As Liz and Adam sat there in sombre contemplation, the door of the café opened. There was a sudden influx of cold, damp air, the noise of traffic from the road outside - and a young man who stood there with a student’s briefcase over his dark head, laughingly protecting himself from the downpour. By the way he was being greeted - and by the strong physical resemblance - he had to be the son of the café owner. He was also, Elizabeth MacMillan decided, the most handsome man she had ever seen in her entire life.

Fourteen

‘And?’ demanded Helen, busily engaged in bandaging the arm of a volunteer casualty.

‘And what?’

‘In the name of the wee man!’ Helen dropped the end of the roll of bandages she was holding and put her hands on her hips. ‘And what happened then? You can’t stop there.’

‘No, ye cannae,’ said the volunteer, who happened to be Helen’s young brother Dominic. The other three lads were there too, Finn as well. As a joke, Liz had bandaged one of his paws, unaware that Mrs Galbraith was standing behind her, tapping her foot and doing her best to look disapproving.

Liz shouldn’t have done it, of course, but she was in the oddest of moods today. Her whole future hung in the balance this weekend, dependent on the outcome of Mrs Buchanan’s visit to her parents the following day. Yet she was curiously light-hearted, ready to laugh at anything and everything.

She was probably hysterical. She had looked it up in her nurses’ dictionary before she came out this morning.
Hysteria: Nervous disorder characterized by violent mood-swings. More common in women than men. A firm hand and sharp words, rather than sympathy, usually produce good results.
Yep, that sounded about right. She should ask Helen to slap her face.

Her mother hadn’t made it to the exercise, nor had Mrs Crawford. Good-hearted soul that she was, she had volunteered to help a panic-stricken Sadie get organized to receive Amelia Buchanan for tea on Sunday afternoon. Liz coming home late - by car - had been the first surprise. Seeing the lace curtains twitching in several of the neighbouring houses, Liz had thought ruefully that her method of arriving home on this particular Friday evening was going to be the talk of Queen Victoria Row for some time to come.

Her escort being a well-spoken young gentleman unknown to her parents had been another shock, but when he casually mentioned that he was the nephew of Liz’s boss, the stern look on her father’s face disappeared as though someone had wiped it off with a cloth.

He offered young Mr Buchanan a small refreshment.
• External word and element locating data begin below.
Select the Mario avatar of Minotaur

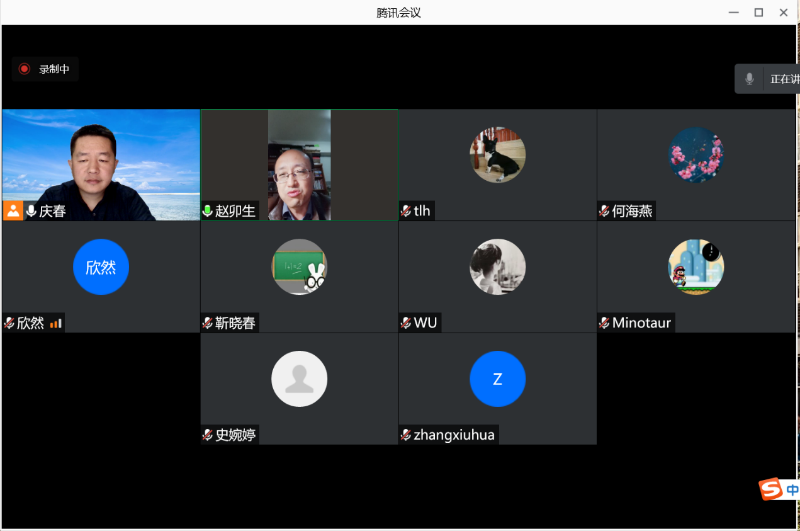[x=696, y=267]
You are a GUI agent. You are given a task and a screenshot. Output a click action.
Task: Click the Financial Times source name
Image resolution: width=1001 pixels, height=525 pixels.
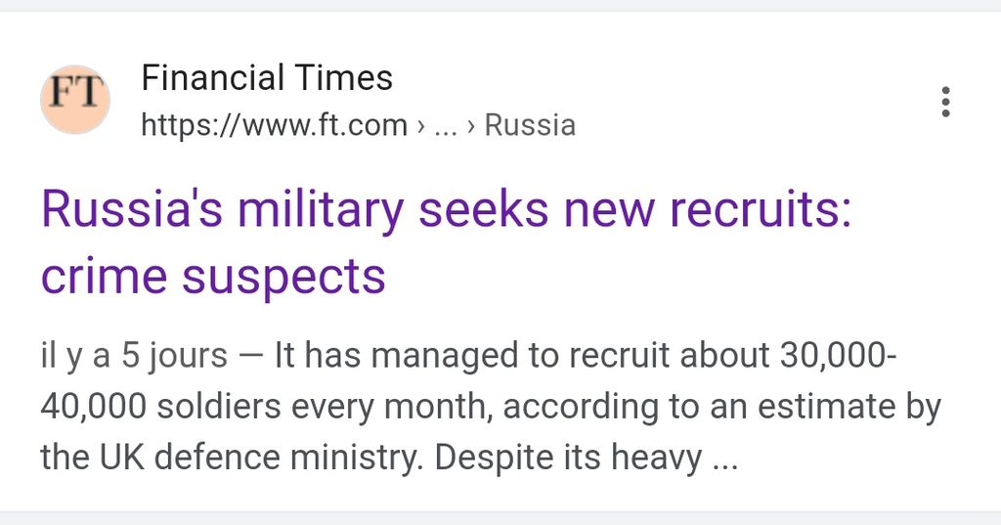tap(267, 78)
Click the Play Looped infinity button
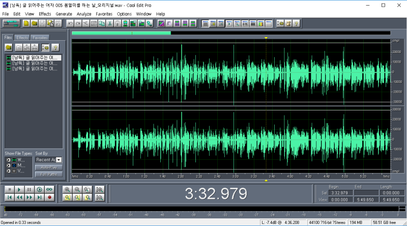 [50, 189]
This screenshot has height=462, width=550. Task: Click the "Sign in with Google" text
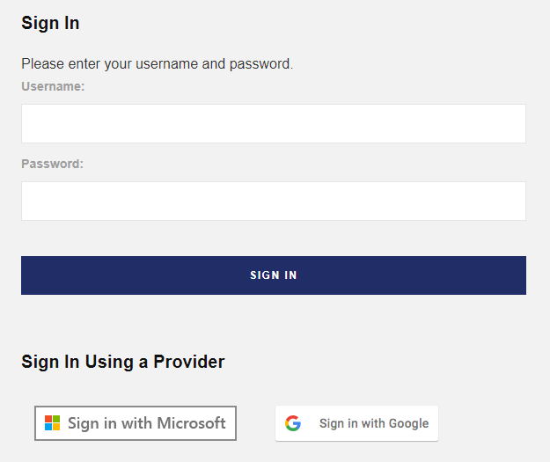(x=374, y=423)
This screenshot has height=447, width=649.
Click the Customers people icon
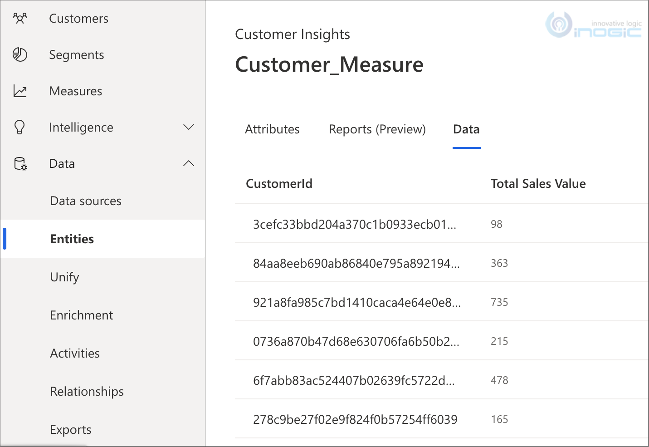pyautogui.click(x=20, y=18)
A wee dram of his best whisky, perhaps? That was when Liz knew that Adam had really made an impression. Her father’s best whisky, kept tucked away in the sideboard in the front room, was his only whisky. Apart from at Hogmanay, William MacMillan never drank at home. Like most Scottish families, however - even some of the teetotal ones - there was always a bottle of whisky in the house for special guests and hot toddies to cure colds.

Adam had gracefully declined. Turning to Sadie, he had asked if his mother might have the pleasure of calling on her and her husband on Sunday afternoon. Sadie had more or less gone into a tail-spin, or, as Liz had put it to Helen, ‘I thought she was going to have kittens.’

She and Mrs Crawford were spending most of today baking and getting ready for tomorrow’s visit. That solved one problem. Her mother wasn’t going to find out Helen’s second name. Not yet anyway. That was just as well. Liz was in enough trouble as it was.

Adam had barely driven away in Morag when her father had barked out an order. ‘The front room, Elizabeth. Now. You’ve got some explaining to do, young lady.’

It had all come out. William MacMillan had listened to most of it in ominous silence. He had one question for his wife. Had she known that their daughter was attending Red Cross classes? On the point of rushing in to deny that on her mother’s behalf, Liz had been astonished when Sadie had answered for herself, admitting that she’d known all along about Liz’s Tuesday night activities.

The expression on her father’s face had been almost comical. He’d been so taken aback, especially when Sadie, screwing up her courage, had gone on to say that most people would think it was commendable that Lizzie wanted to do something to help other people.